> the vocal proponents of OSS purity
Hey, that's me! :-)
(the following is not targeted at you, but at the "Fair Source" idea. You are just the messenger here presenting the idea, I wouldn't shoot you. Although I do respectfully take issue with some phrasing of yours, which I take as an occasion to explain my rebuttal of the Fair Source idea:)
> There's this emerging notion of "Fair Source" that attempts to meet halfway between open participation and business interests
Open source is not necessarily open participation. See for instance SQLite: open source, but not open participation.
Open source is also not at odds with business interests, given the right business model. See also SQLite, and the many successful commercial open source projects.
Open participation and business interests can also go hand in hand, but my comment is already too long to develop on this and I want to focus on the free software aspect.
I reject this idea that source available but not open source being fair and being some "middle ground" between proprietary and FLOSS. User empowerment and freedom is not only 50% lost in the process, it is almost totally lost. There are few things we can do with some code we can't use anyway. There's nothing fair to the user about proprietary software, and the source availability of the software is only barely relevant to this. There's no middle ground: either you have the fundamental rights allowing you to control your computing, or you don't have them.

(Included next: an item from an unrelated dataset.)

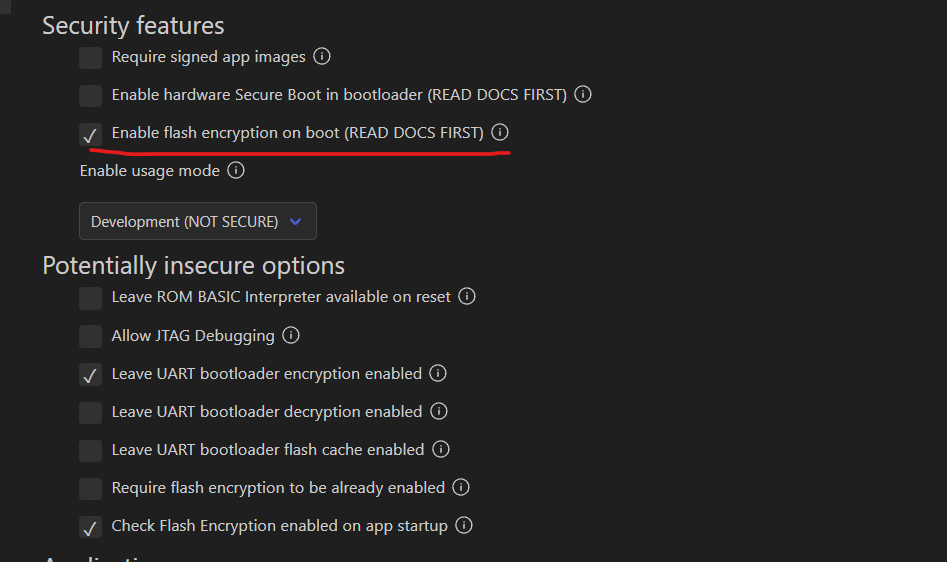Open info for UART bootloader decryption enabled
This screenshot has height=562, width=947.
[x=438, y=411]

I think seeing those things as fair / middle grounds is a dangerous idea. The idea that open source prevents doing business and open source needing some taming down for businesses to succeed is also dangerous.
There's a reason to be adamant with the "purity" of licenses being free software without compromise. It's because if you lose even one of the fundamental rights guaranteed by the free software definition, you lose control of your computing.
I guess I probably sound like some fanatic.
To be clear, I was not part of the people reacting on the Winamp repository, and I think things need to be discussed respectfully.